= YOUR INSTRUCTIONS =
Return the passage of the design reliability article verbatim, starting at "Reliability Matters" and ending at "work for us.".

Skip to main content

Design Reliability

 

Image Credit: Shutterstock

 

Reliability Matters

 

The sun rises every day. It is reliable. In practical terms, it has always risen and will continue to do so. On a long enough timeline, however, our star will burn out. That's what the astrophysicists tell us. We humans and our Internet will be long gone by then. In the meantime, we deal with things breaking and refusing to work for us. 

 

On Aging Well

 

Time and heat conquer all electronics eventually. In many cases, the thermal energy itself isn't the culprit of degradation. Cycling between running and resting temperatures ages the devices. Take two standard incandescent bulbs rated for 1,200 hours each. Most of the bulbs will outlast that number but will fall short of the 10,000 hours you can expect from CFL or the astonishing reliability of LEDs that shine for 25,000 hours. These numbers come from a comparison that is worth a look if you like your interiors and exteriors illuminated at night at minimum ongoing cost.

 

Meanwhile, these two incandescent bulbs are going to be part of a thought experiment. As a background, there is a bulb at a fire station in Livermore that was switched about 114 years ago and has not been turned off, has not failed nor been replaced in all that time. The lightbulb has its own website and Wikipedia page. It is reportedly burning at a luminescence of a 4 Watt bulb though it was initially a 30 or 60 Watt bulb. That is a degradation to useless levels but gives an upper limit for lifespan. Replicas are available!

 

We'll start our light-a-thon experiment by switching our two bulbs on right now. One will remain on (if the grid holds up) and the other will be switched off and on over one-minute cycles. The second one will only burn 50% of the time. I'm betting that it fails before the continuously burning light.  I'll revisit this article in the year 2132 to see which one lasted the longest.

 

The Bathtub Curve

 

There are two periods over the course of a product lifetime when defective units can be expected to occur. One is the so-called “infant mortality” where the  product was doomed from the start and will not work without repair. The other is when the weakest part of the product has worn out from regular use. In between these two times, there is (hopefully) a period with very little in the way of failure.

= GIVEN MATERIAL =
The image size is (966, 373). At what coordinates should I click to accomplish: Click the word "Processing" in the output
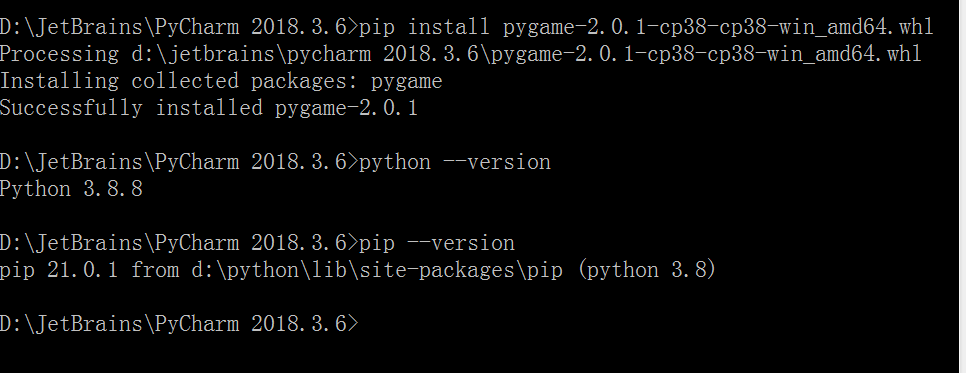click(x=59, y=54)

= TASK OUTPUT =
Reliability Matters

 

The sun rises every day. It is reliable. In practical terms, it has always risen and will continue to do so. On a long enough timeline, however, our star will burn out. That's what the astrophysicists tell us. We humans and our Internet will be long gone by then. In the meantime, we deal with things breaking and refusing to work for us.